[Screenshot grounding data]
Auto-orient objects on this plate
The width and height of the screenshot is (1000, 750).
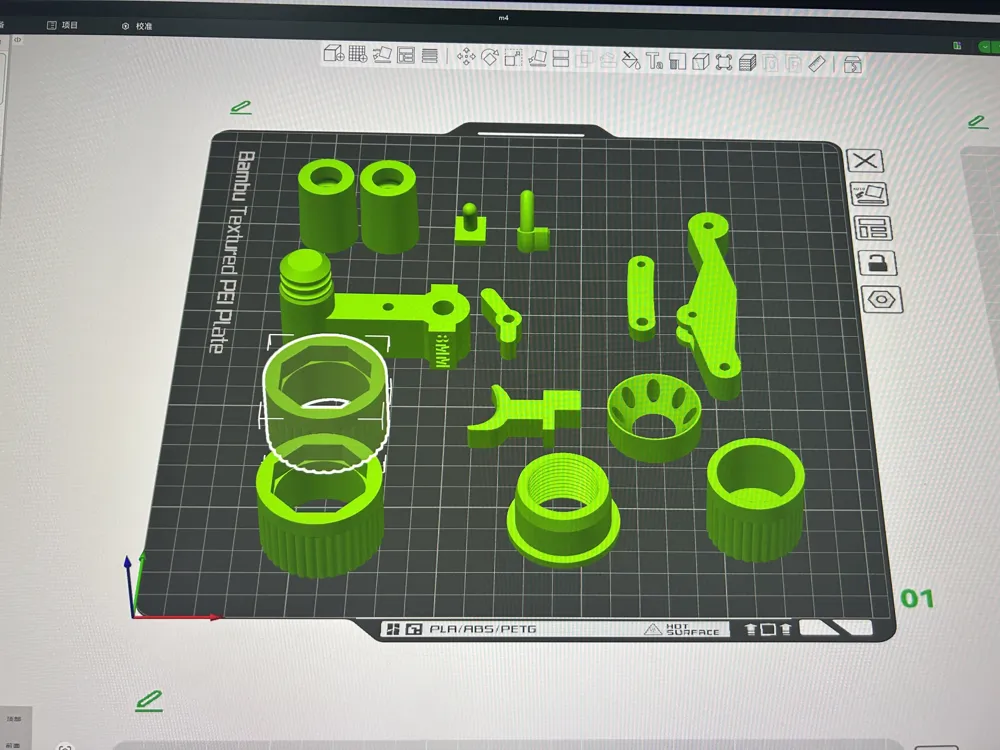click(869, 194)
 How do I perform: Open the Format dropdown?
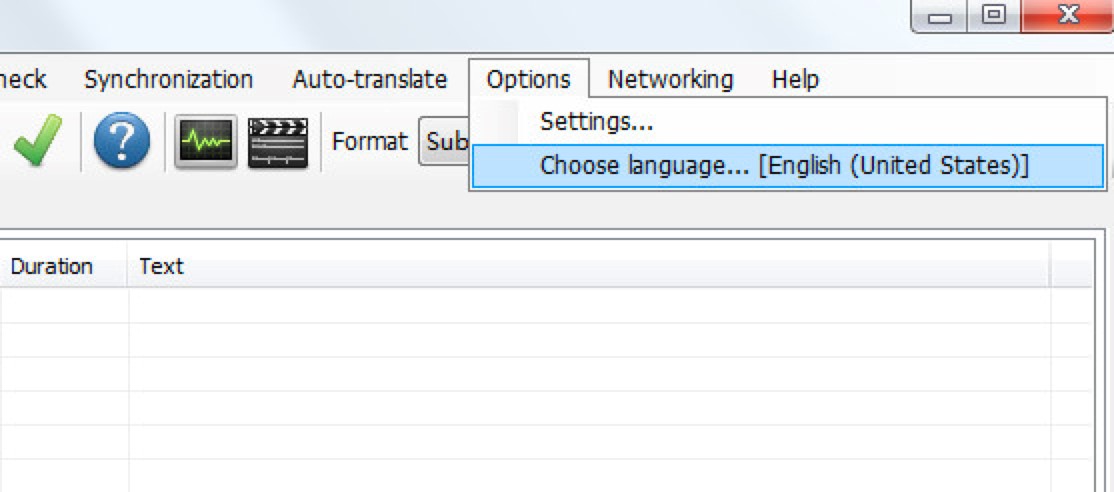(x=445, y=142)
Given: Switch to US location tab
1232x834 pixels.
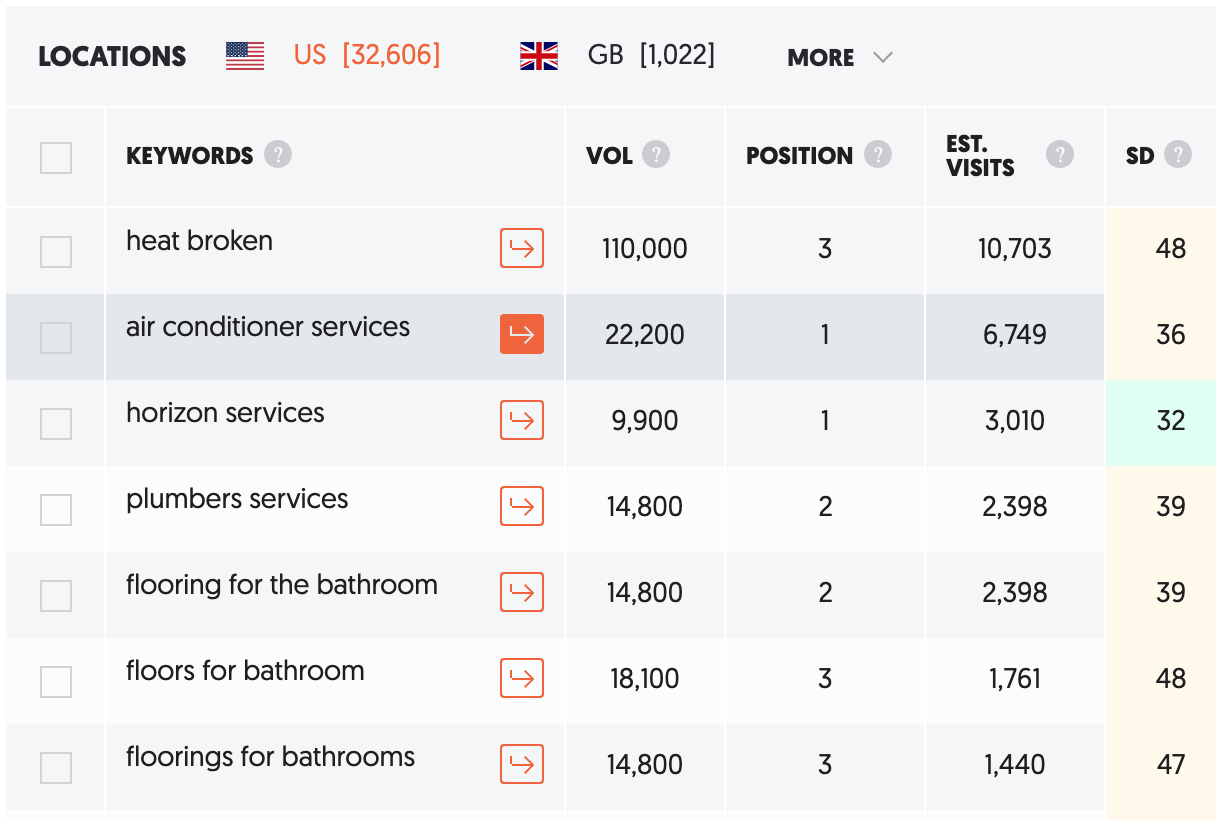Looking at the screenshot, I should coord(333,55).
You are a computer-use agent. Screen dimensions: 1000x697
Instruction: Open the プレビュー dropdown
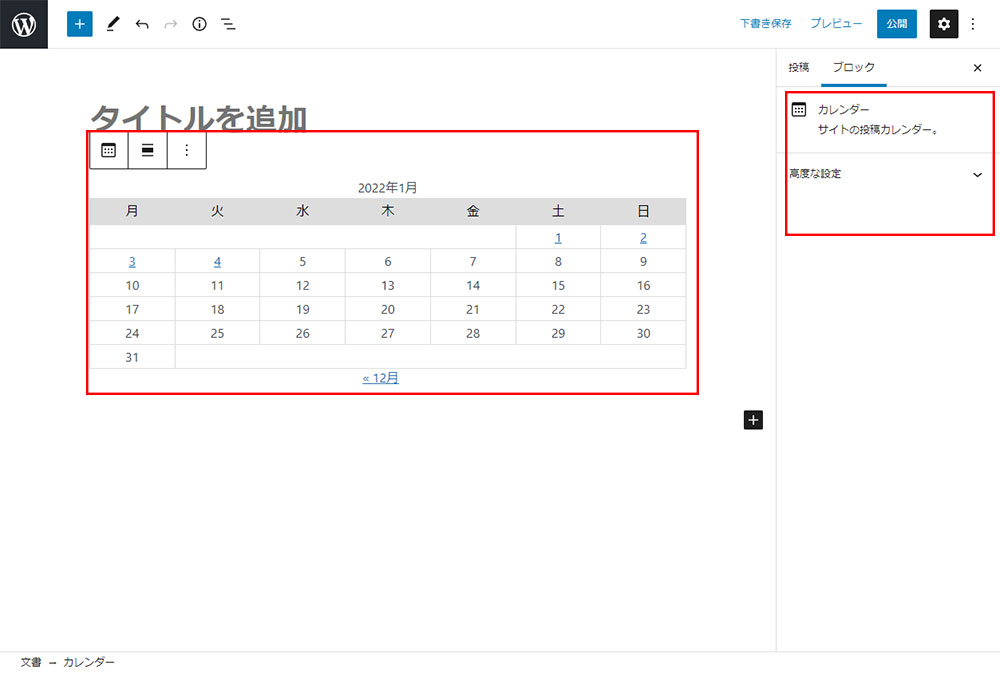coord(835,24)
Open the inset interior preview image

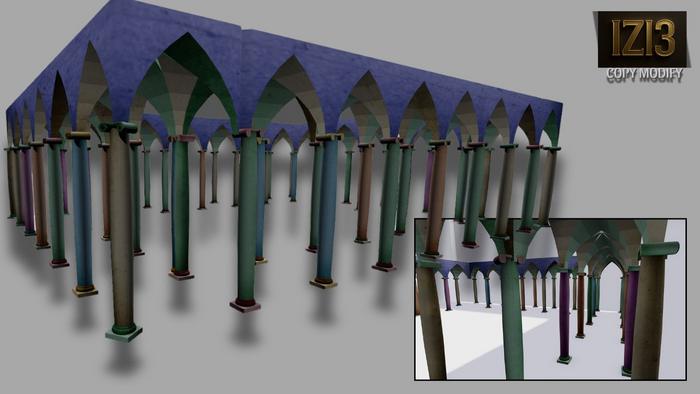tap(550, 299)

TASK OBJECTIVE. Once the line containing "Instruction: Open the プレビュー dropdown" is located, write out exactly that line and each one after it to the end of the records above, excluding pictures and nothing else.

EXERCISE SOLUTION.
Instruction: Open the プレビュー dropdown
coord(835,24)
Open the inset interior preview image

tap(550, 299)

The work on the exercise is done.